Anyway many cyclists also own and drive cars. Perhaps the solution might be a summit between me and Mr Clarkson, at which he withdraws his foolish words. Then this country might become as healthy and happy as the Netherlands, which was once as car-mad as us, but decided not to be so silly any more.
Secret of defeating spies
Liz Truss’s phone is now imprisoned in a safe because the authorities think it was tapped. Of course it was tapped. Phones just are tapped, though those who bug them will never have time to listen to most of what they record.
I learned to relax about this during my years in Moscow, when the KGB crazily suspected me of working for MI6. My flat was bugged. My computer was bugged. My car was bugged. My phone would stop working every few hours when the tapes ran out, and I would go to the telephone exchange and bang on the door. Beautiful Russian girls would poke their heads out of the window and assure me it would be working again by the time I got home. It was.
My mobile has never been the same since the North Koreans ‘looked after it’ during my visit. The solution is simple. If you have anything secret to say, go for a walk and leave your phone behind.
Tact will fix migrant crisis, not Chinooks
I am baffled by Home Secretary Suella Braverman’s Chinook helicopter visit to Kent. There are perfectly good railways there, or even roads, both of which I used on my recent visit to the undefended beaches near Rye, just over the East Sussex border.

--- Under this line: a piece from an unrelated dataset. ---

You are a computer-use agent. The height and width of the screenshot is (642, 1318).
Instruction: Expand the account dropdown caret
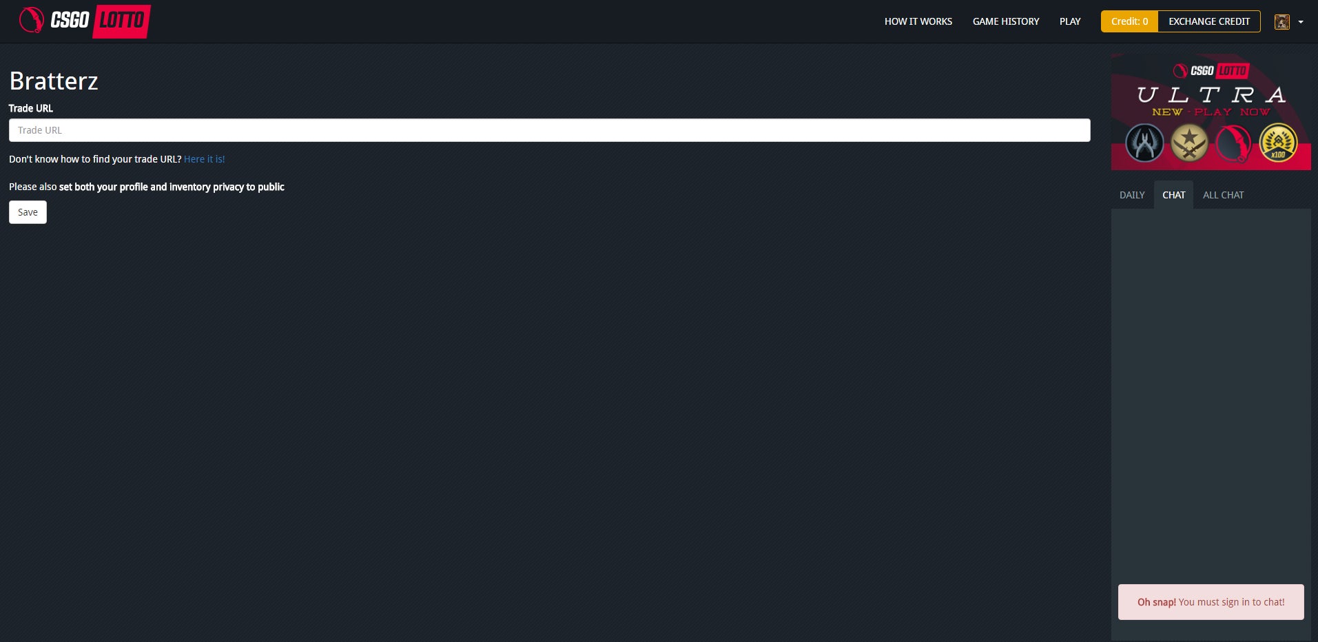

Chinooks are vast, noisy machines, surely not ideal for such a trip anyway. It reminds me a bit of Lord Heseltine storming about the country in a camouflage jacket in the 1980s when Liz Truss was helping her mother campaign against the West’s nuclear defences. Heseltine’s militaristic garb only drew attention to his remarkably brief spell as a National Service soldier in 1959.
We have had noisily militant Home Secretaries before, such as Theresa May. She sent vans round London warning falsely that the authorities were closing in on illegal migrants. The truth remains that British governments manage to get rid of only a tiny number of illegal migrants. The Rwanda plan has obviously flopped. It’s also clear that we cannot lawfully stop migrants once they have set off from French beaches.
I’ll say it again. The only serious policy involves getting France to stop the migrants embarking in the first place.
All the tact, money and diplomacy we have should be used to achieve this. You won’t need a helicopter.